> [Screenshot grounding data]
------------------------------------
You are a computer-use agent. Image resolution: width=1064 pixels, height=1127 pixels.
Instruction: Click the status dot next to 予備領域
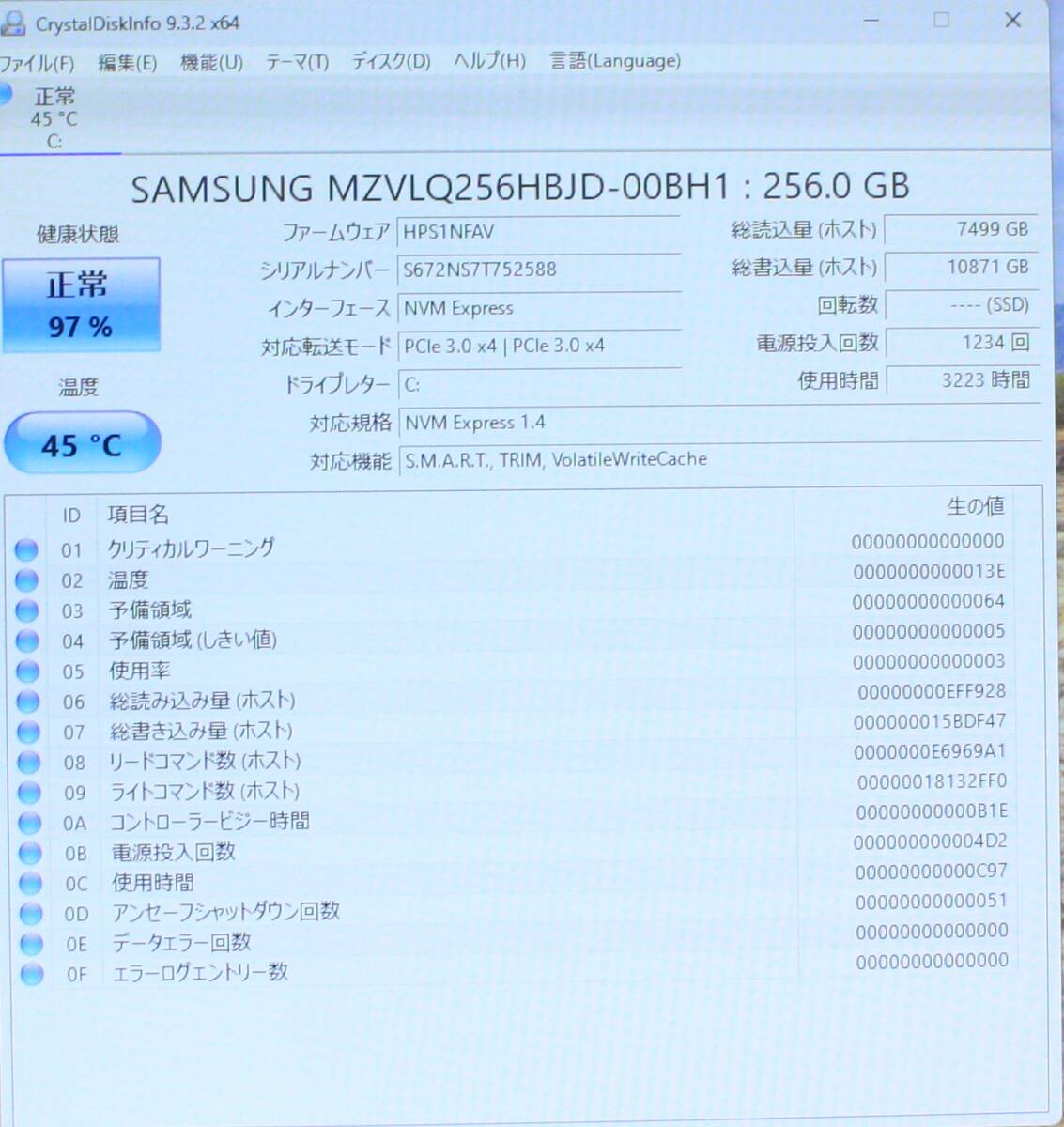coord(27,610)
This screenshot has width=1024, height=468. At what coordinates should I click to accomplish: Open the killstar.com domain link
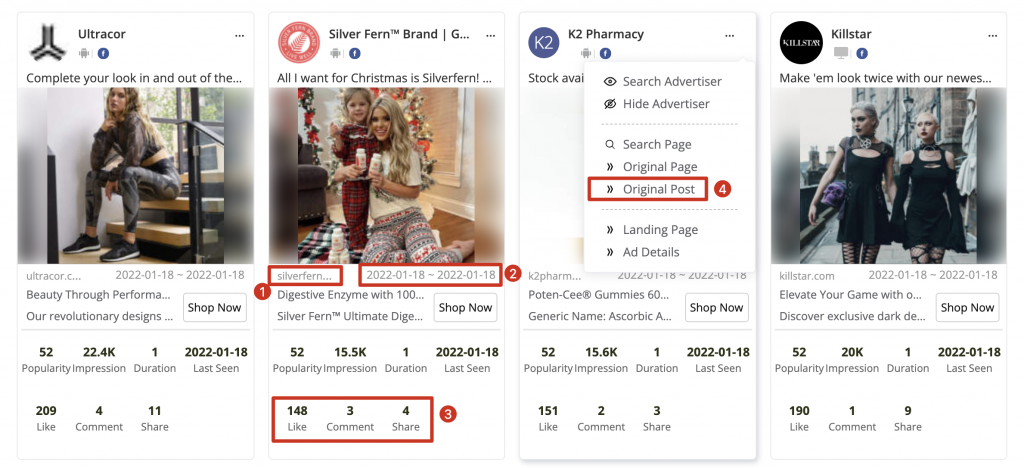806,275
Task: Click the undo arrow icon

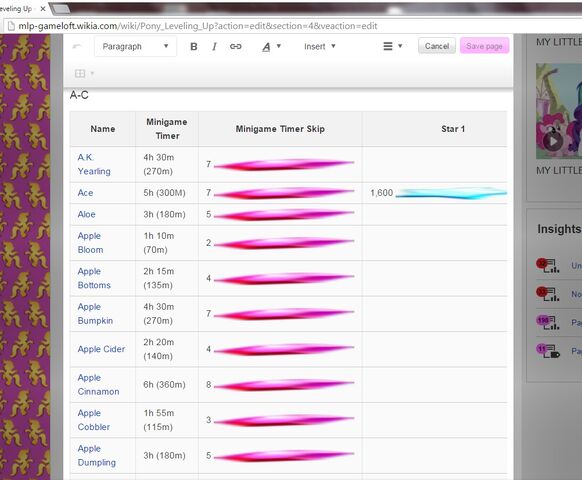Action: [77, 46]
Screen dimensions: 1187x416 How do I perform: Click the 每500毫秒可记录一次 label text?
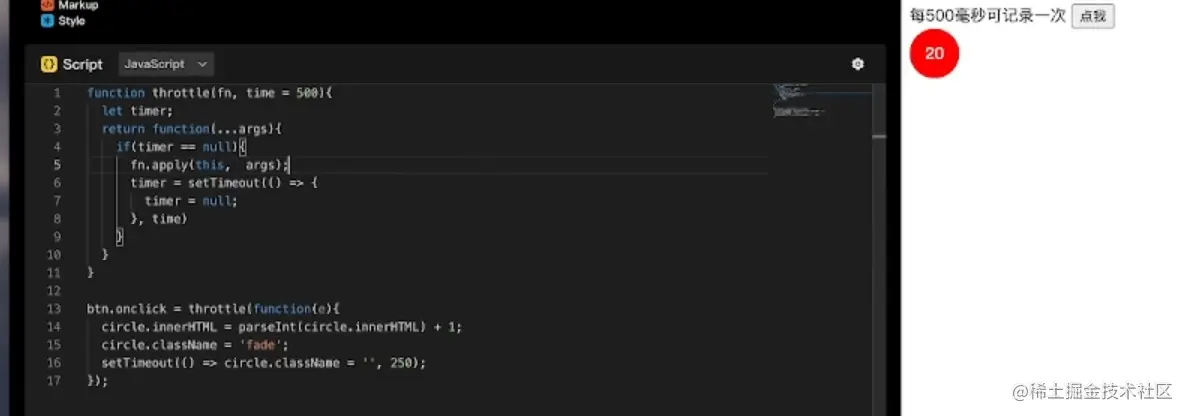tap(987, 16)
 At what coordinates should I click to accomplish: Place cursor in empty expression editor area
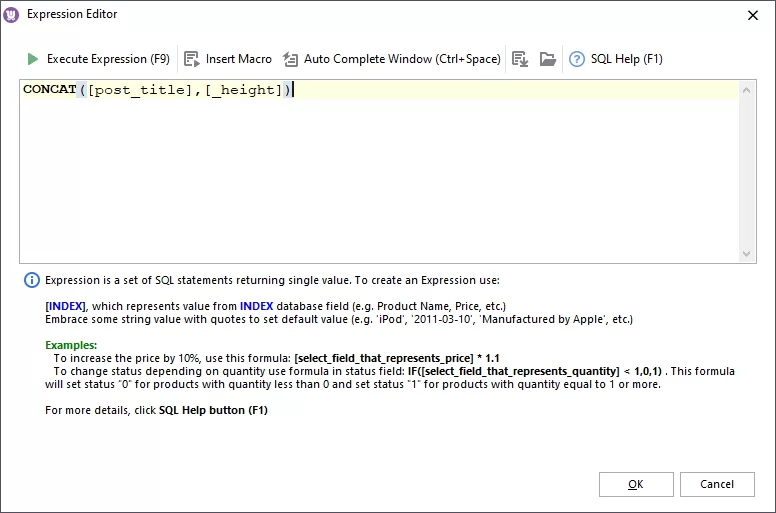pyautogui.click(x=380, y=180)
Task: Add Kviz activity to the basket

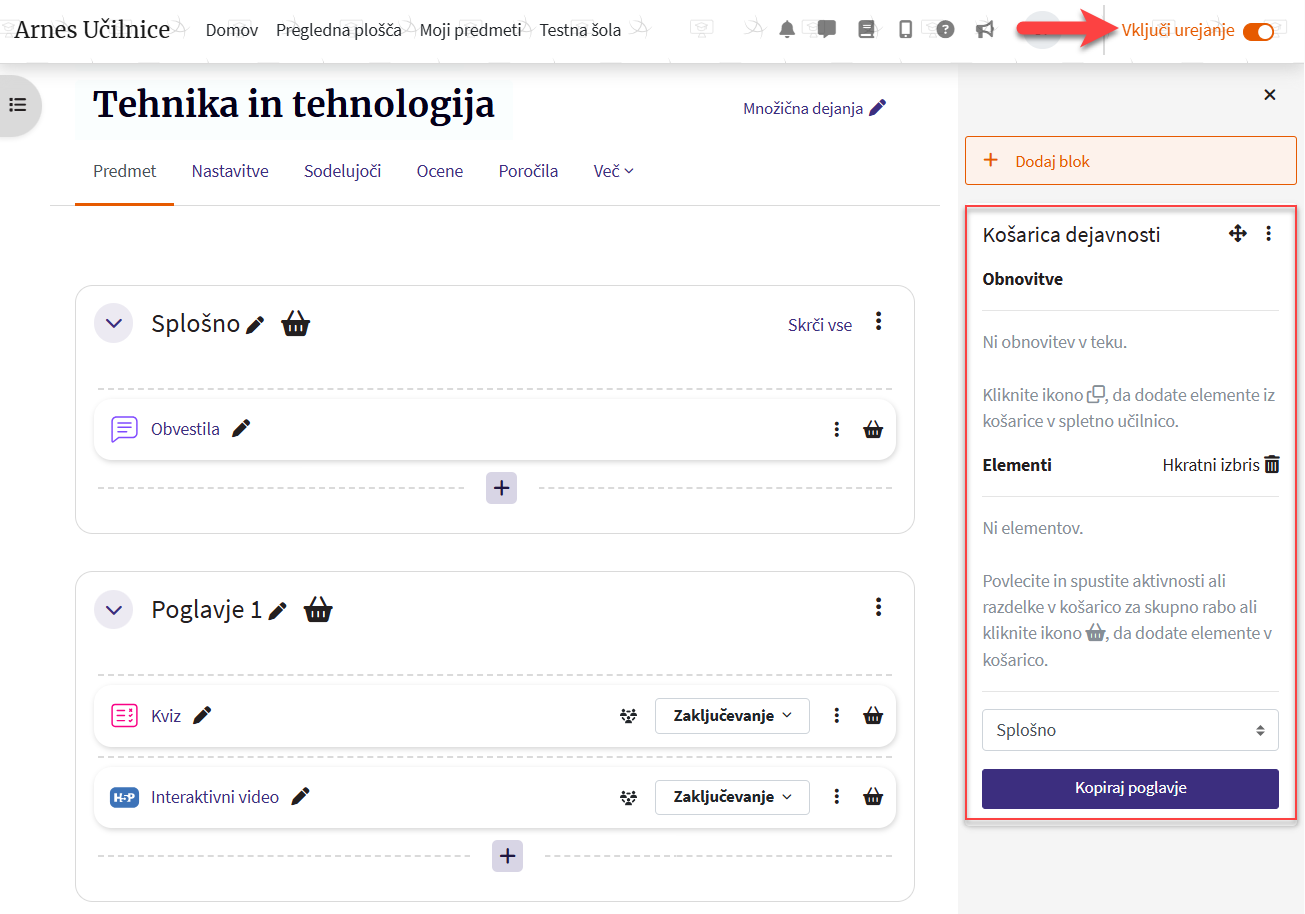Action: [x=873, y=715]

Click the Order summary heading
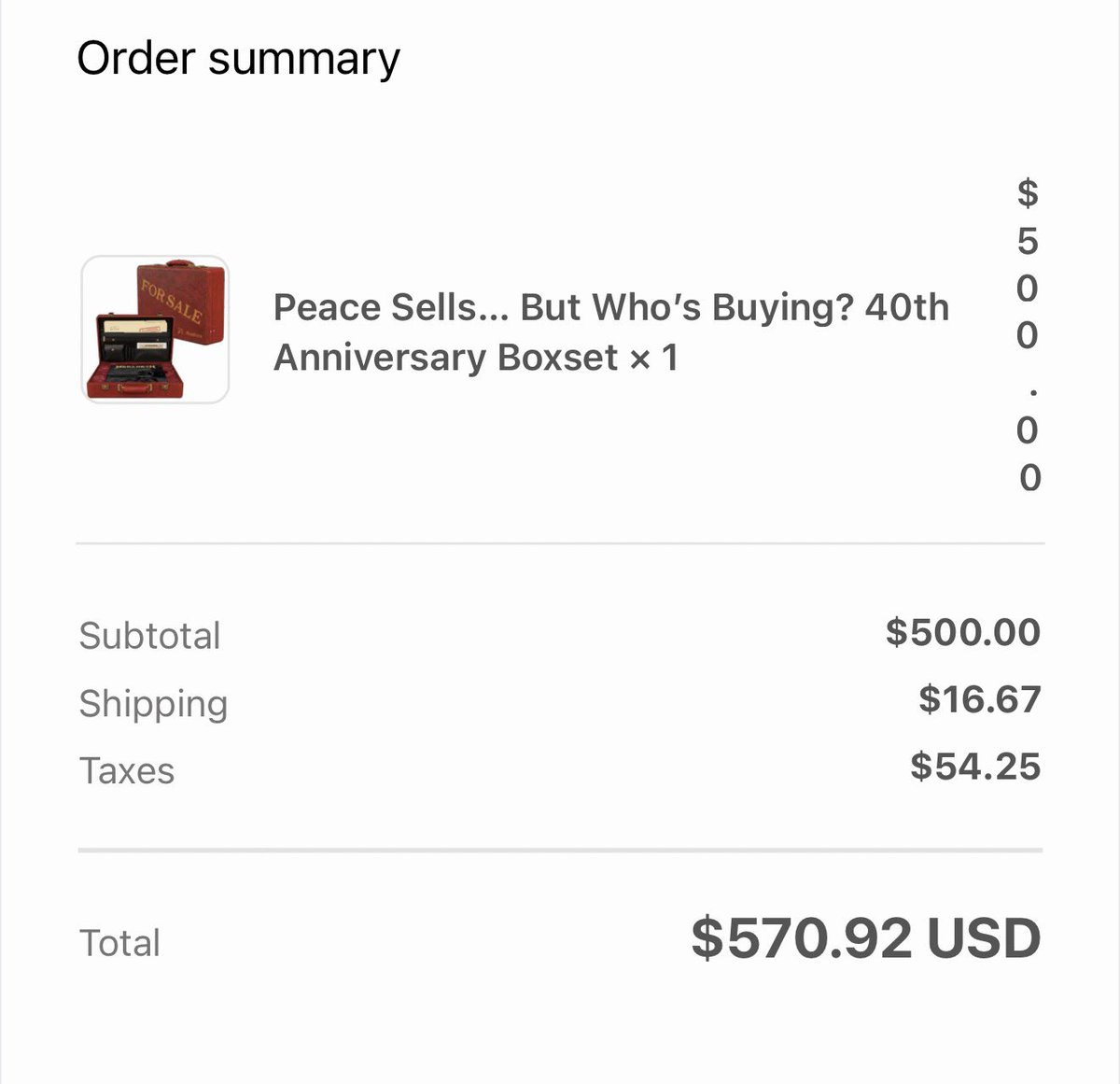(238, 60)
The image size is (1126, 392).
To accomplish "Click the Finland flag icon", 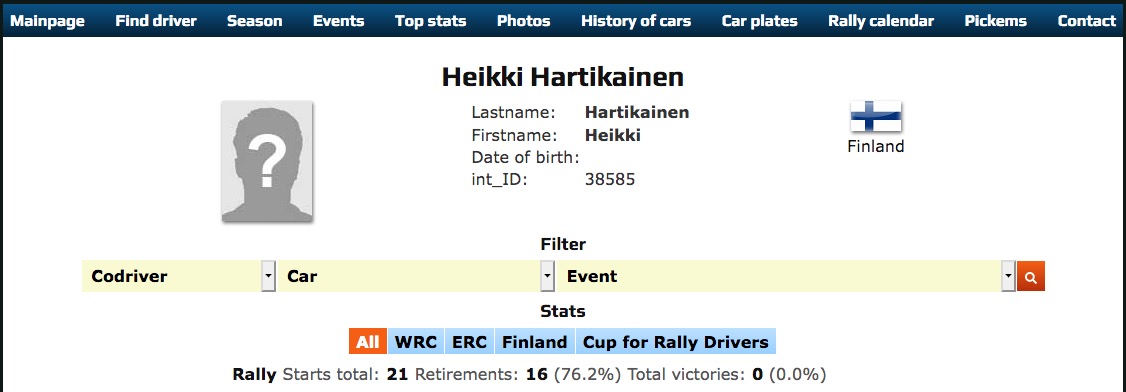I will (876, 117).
------------------------------------
> [Instructions for the task] Could you transcribe exactly the lines from the start of the records through the line containing "The image size is (1126, 392).", both ends included, leaving the pictures out?

> [Solution for this problem]
You are a computer-use agent. Image resolution: width=1064 pixels, height=1127 pixels.
Instruction: Click the status dot next to 予備領域
coord(27,610)
This screenshot has width=1024, height=468. At what coordinates should I click to accomplish: Open the killstar.com domain link
806,275
Task: Click the undo arrow icon

Action: [77, 46]
Screen dimensions: 1187x416 How do I perform: Click the 每500毫秒可记录一次 label text?
tap(987, 16)
 At what coordinates should I click to accomplish: Place cursor in empty expression editor area
pyautogui.click(x=380, y=180)
Task: Add Kviz activity to the basket

Action: [x=873, y=715]

Click the Order summary heading
(238, 60)
The image size is (1126, 392).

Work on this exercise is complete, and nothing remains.